| Text passage |
It's the synthetic base stock along with the proper additive mixture allows synthetic oils to last much longer than their dino counterparts.

Pretend? I can't speak for other manufacturers but AMSOIL does not pretend. Their claims of better fuel ecomony, lower emissions, lower operating temperatures, more efficiency, longer engine or equipment life and total cost savings are based on 37+ years of research, lab and road tests along with thousands of customer testimonials. Sorry about the commercial but I couldn't let that one go.

Again, sorry for the long post, I could go on and on. Please flame away, all I ask is you keep an open mind about the subject.


----------



## Fordfarm

Well - even though this is an old thread - I'll put my2¢ in the mix. 
I use old Dinobecause the fake stuff is just too expensive. I've used nothing but Walmart Super Tech in everything I own for YEARS. I've had ZERO problems with ANYTHING. I finally traded my 1997 F-150 in at over 350,000 miles - most of that pulling a trailer. I'd still have it if it would have been a 4x4. The guy who has it now has put another 60,000 on it, and he uses Wally oil.

| Set tasks |
**1.** List each basis the oil forum thread gives for AMSOIL's performance claims.
**2.** Duplicate the part of the oil forum thread from "Again, sorry for" to "uses Wally oil.".

| Supplied data |

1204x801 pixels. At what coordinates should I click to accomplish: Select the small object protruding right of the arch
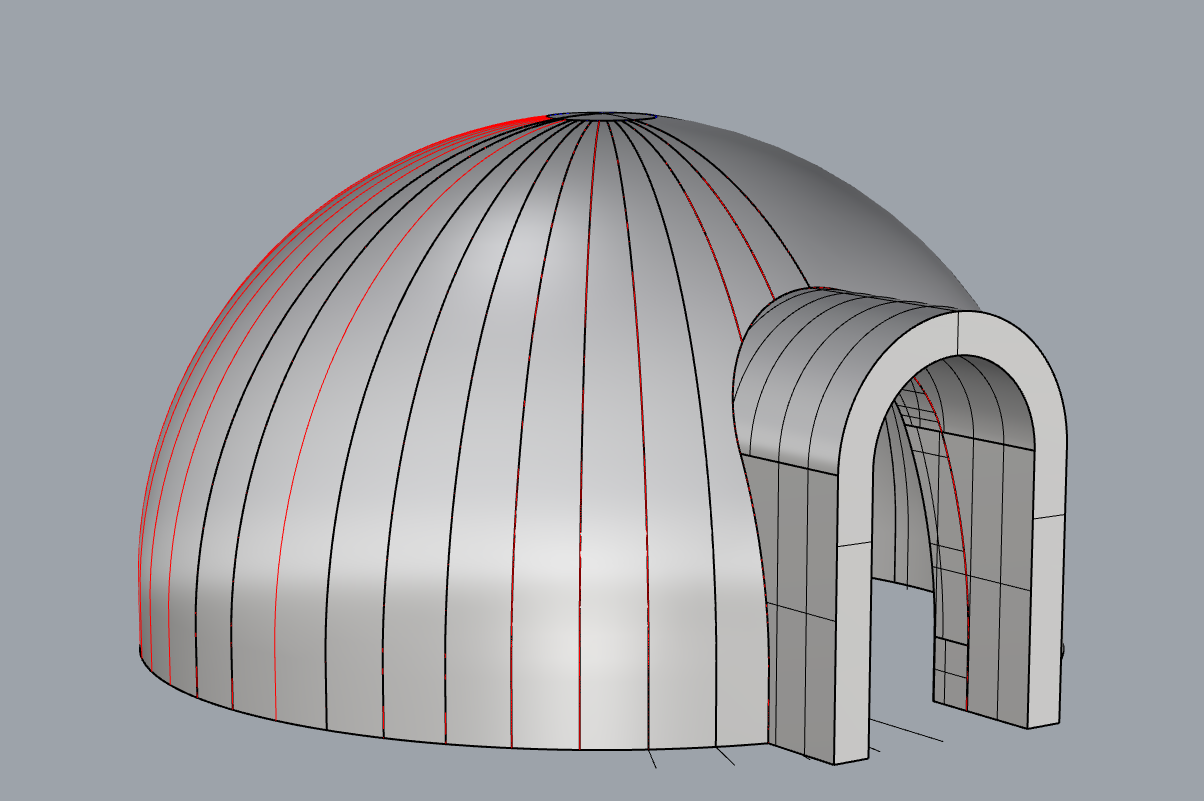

| Answers to the tasks |
**1.**
- 37+ years of research
- Lab tests
- Road tests
- Thousands of customer testimonials

**2.**
Again, sorry for the long post, I could go on and on. Please flame away, all I ask is you keep an open mind about the subject.


----------



## Fordfarm

Well - even though this is an old thread - I'll put my2¢ in the mix. 
I use old Dinobecause the fake stuff is just too expensive. I've used nothing but Walmart Super Tech in everything I own for YEARS. I've had ZERO problems with ANYTHING. I finally traded my 1997 F-150 in at over 350,000 miles - most of that pulling a trailer. I'd still have it if it would have been a 4x4. The guy who has it now has put another 60,000 on it, and he uses Wally oil.